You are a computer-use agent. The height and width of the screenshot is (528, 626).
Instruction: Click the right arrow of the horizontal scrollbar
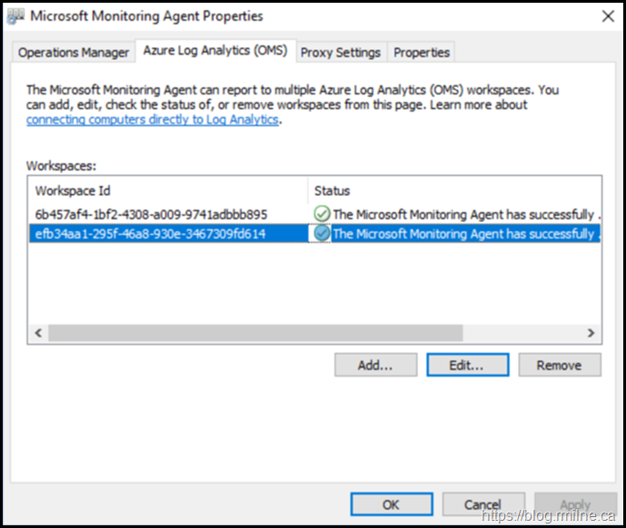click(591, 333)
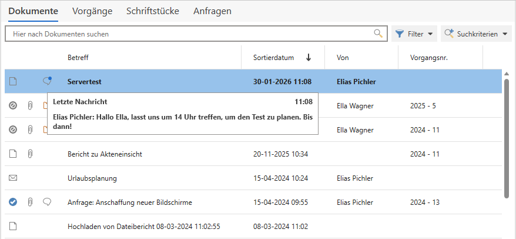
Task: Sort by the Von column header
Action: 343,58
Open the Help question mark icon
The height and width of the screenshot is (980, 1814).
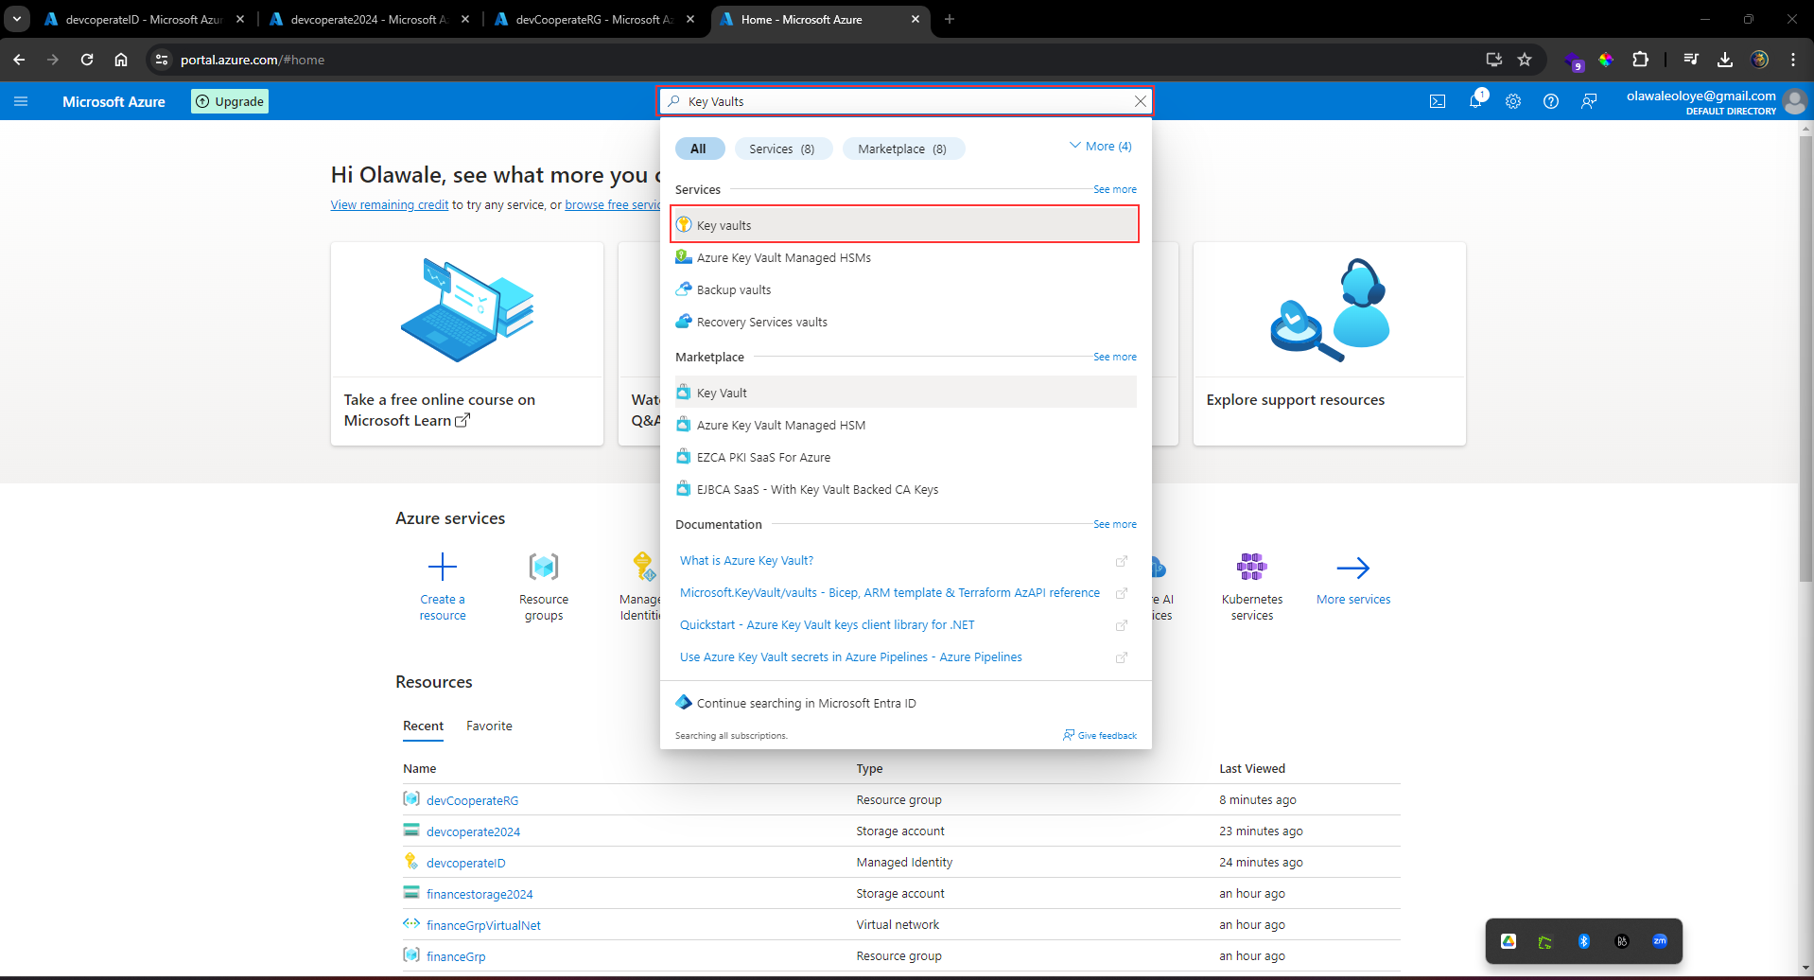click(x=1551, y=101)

========================================

WORK TO COMPLETE> Edit the data above so that every "screenshot" becomes "image", with nothing else changed. Leave the pictures out of your answer.

EXPECTED OUTPUT>
You are a computer-use agent. The height and width of the image is (528, 626).
Instruction: Click the right arrow of the horizontal scrollbar
click(591, 333)
Task: Sort by the Von column header
Action: 343,58
Open the Help question mark icon
The height and width of the image is (980, 1814).
click(x=1551, y=101)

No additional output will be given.